■ **Task list**
A: Return every line of the rows that contains the word "should", matching case exactly.
B: Carry the concert review forward from the point where it ends.

■ **Excerpt to read**
┌────────
Violinist Monica Huggett

PRAGUE AND VIENNA PALACE GEMS HIGHLIGHT VOM FESTIVAL CONCERT

by Sonia Morse Tubridy
Saturday, July 28, 2018

The remarkable Valley of the Moon Chamber Music Festival presented a concert called “Kinsky Palace” July 28 on their final Festival weekend in Sonoma’s Hanna Center. Two well-known treasures and one lesser gem were programmed.

Starting the afternoon offerings were violinist Monica Huggett and Festival apprentice fortepianist Christian De Luca performing Beethoven’s Violin Sonata Op. 24 (“Spring”). This Sonata, as Ms. Huggett told the audience in humorous and lively introductory remarks, has exemplary violin writing, and she gave a nuanced and spirited performance with liquid scales and lyrical tone in profusion. Violin and fortepiano traded themes, intertwined, contrasting and reinforcing each other. The two parts were always clear and balanced in the opening allegro. The second movement was played with heartfelt tenderness and the forward-moving tempo supported masterful melody shaping. Then the intensely rhythmical and cleverly syncopated scherzo was delightfully played. The final rondo was played with careful matching of articulation and beautiful phrase shaping. The main theme appeared in different guises and myriad delightful forms. The audience gave this performance a standing ovation and bravos.

Hummel’s Clarinet Quartet in E-Flat Major (S. 78) followed. Erich Hoeprich, on an historic replica clarinet he crafted, joined 2018 Laureates Rachel Wong, violin, violist Andrew Gonzalez and Festival co-founder Tanya Tomkins on the cello. Hummel was a Mozart and Haydn protégé and in this Quartet of about 28 minutes he integrates the clarinet into the chamber group rather than contrasting the wind sound against the strings, a remarkable achievement of the composer and of these performers.
└────────
■ **Data**
┌────────
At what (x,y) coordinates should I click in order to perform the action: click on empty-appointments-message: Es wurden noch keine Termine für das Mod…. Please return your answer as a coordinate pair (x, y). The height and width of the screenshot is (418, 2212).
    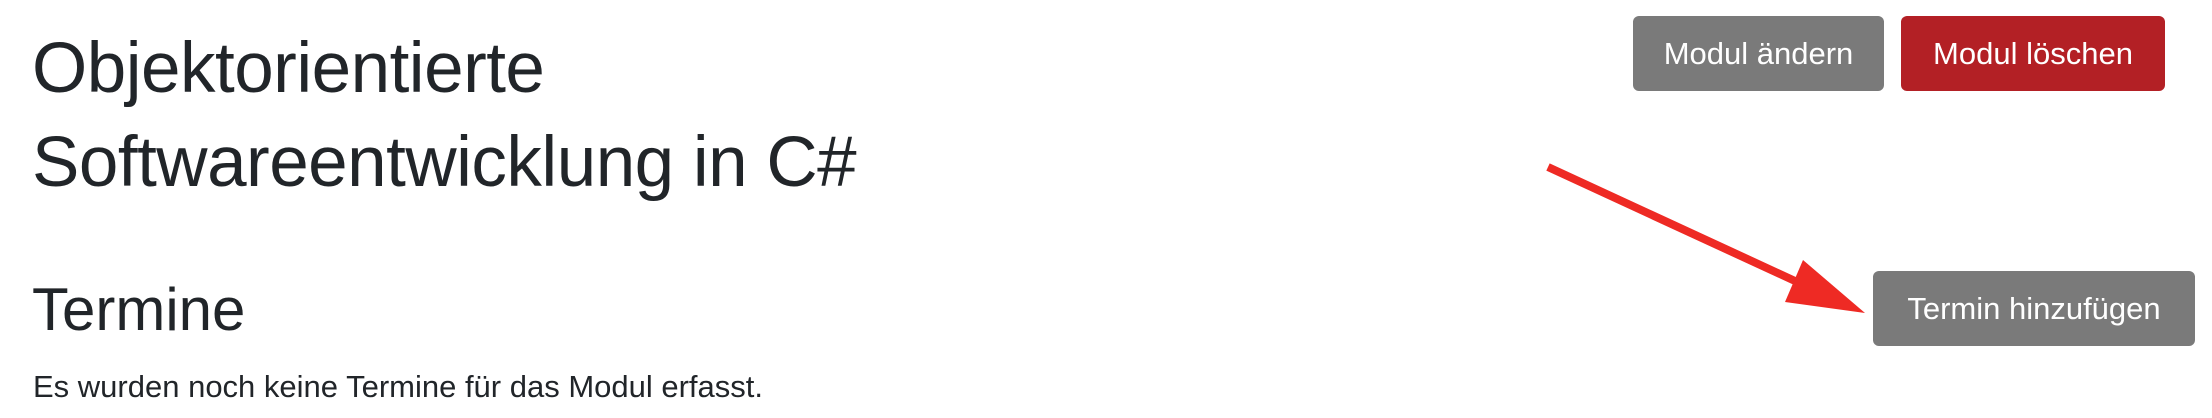
    Looking at the image, I should click on (398, 386).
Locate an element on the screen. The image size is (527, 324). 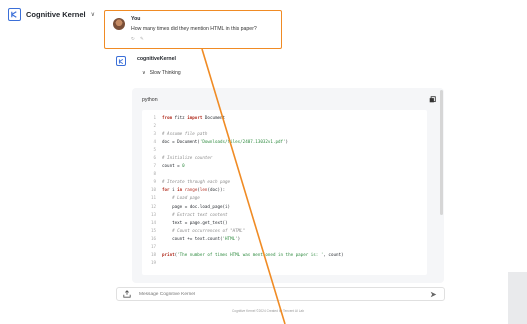
send-icon is located at coordinates (434, 294).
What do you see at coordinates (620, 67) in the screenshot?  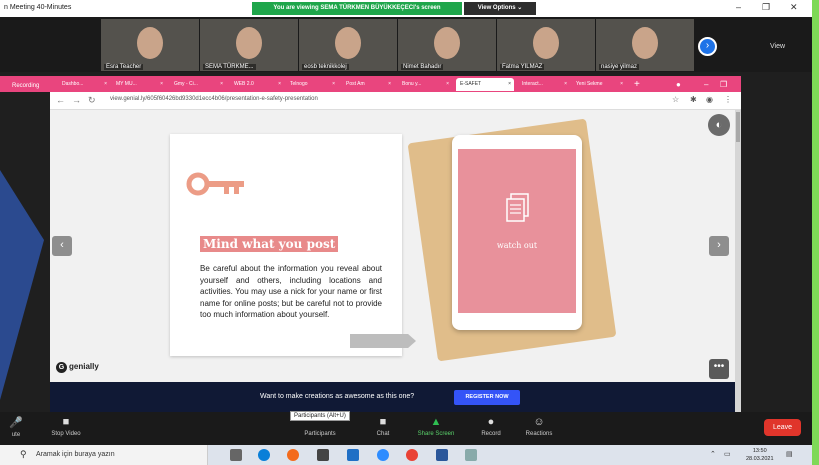 I see `participant-name: nasiye yilmaz` at bounding box center [620, 67].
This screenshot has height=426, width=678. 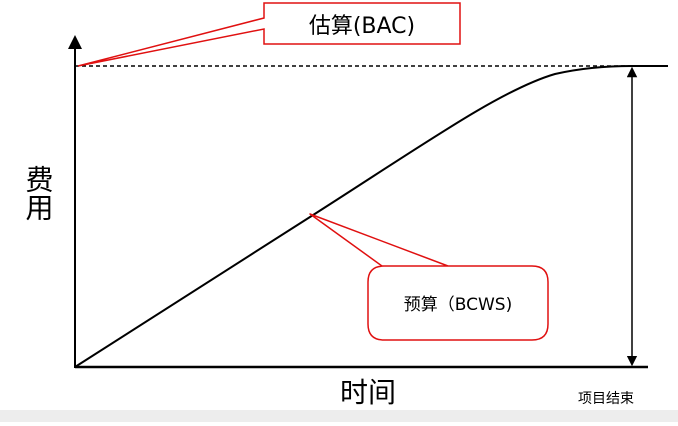 I want to click on bcws-callout-text: 预算（BCWS), so click(x=458, y=305).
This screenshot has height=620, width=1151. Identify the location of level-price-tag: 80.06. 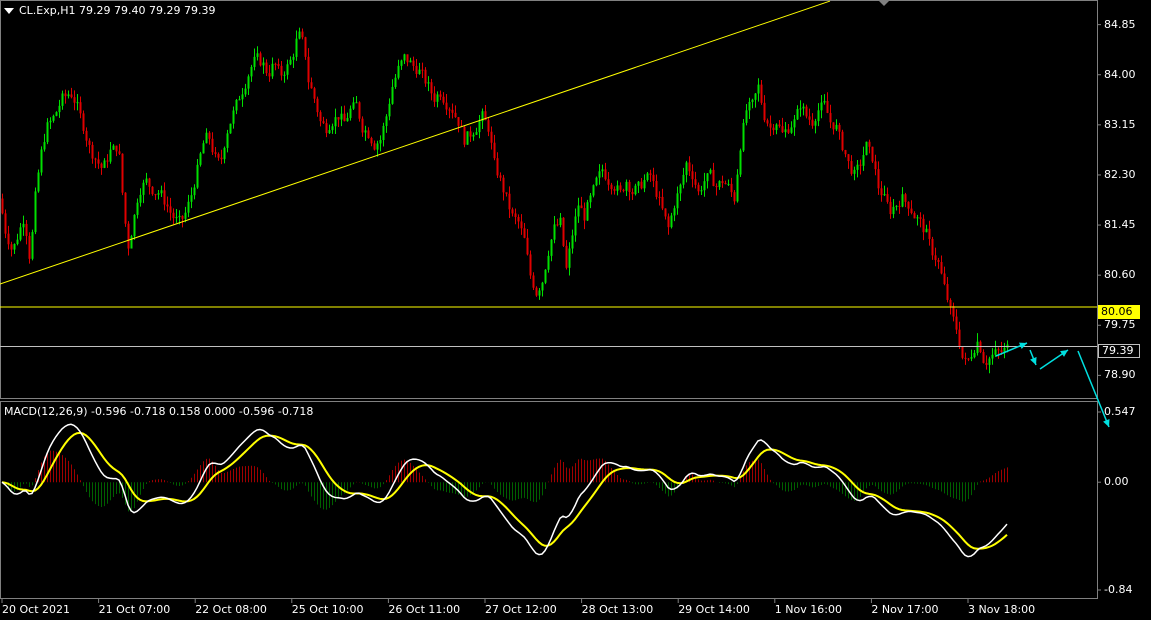
(1119, 312).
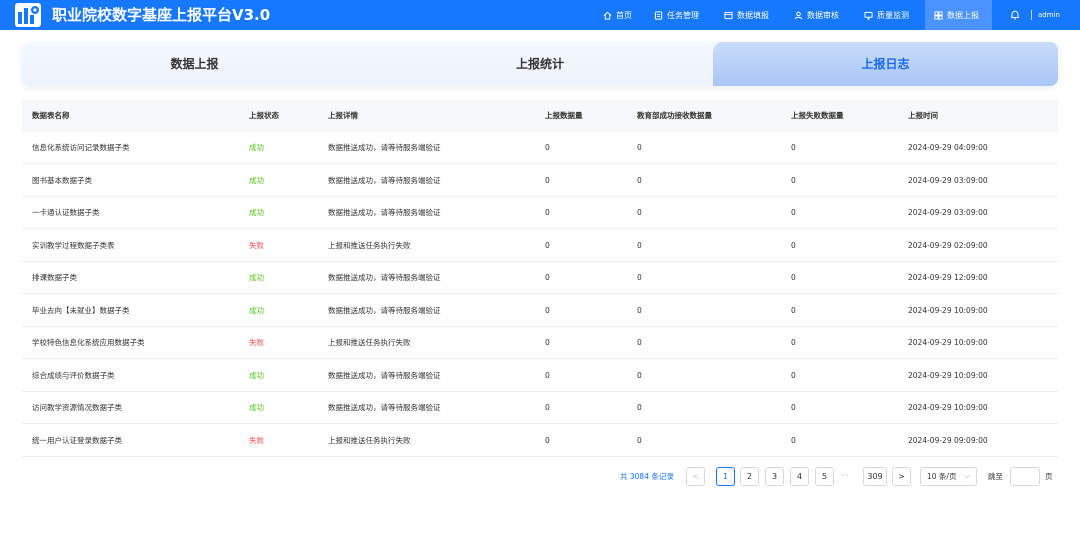  I want to click on column-header-failed-count: 上报失败数据量, so click(818, 116).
└────────
■ **Responses in order**
A:
At what (x,y) coordinates should I click in order to perform the action: click on empty-appointments-message: Es wurden noch keine Termine für das Mod…. Please return your answer as a coordinate pair (x, y). The height and width of the screenshot is (418, 2212).
    Looking at the image, I should click on (398, 386).

B:
The first movement (allegro moderato has a charming opening, the themes being traded with classical clarity reminiscent of Mozart. The music is vibrant and bubbly, and has some mystery and changeable moods of passion and drama. All the while the instrumental voices interacted and created a unified sound rather than flights of individualism. The second movement was in tarantella style, played with precision and outstanding wild passages, especially from the cello. The andante third movement featured playing of lovely legato phrases. The mood was pleasant and the interpretation was beautifully understated. The rondo was full of musical gestures of the Classical Period. Particularly effective were passages pairing the violin and viola and the continual blending of clarinet and strings. This Hummel Quartet from 1807 certainly could inspire listeners to become acquainted with more of his compositions. Once again there was a standing ovation.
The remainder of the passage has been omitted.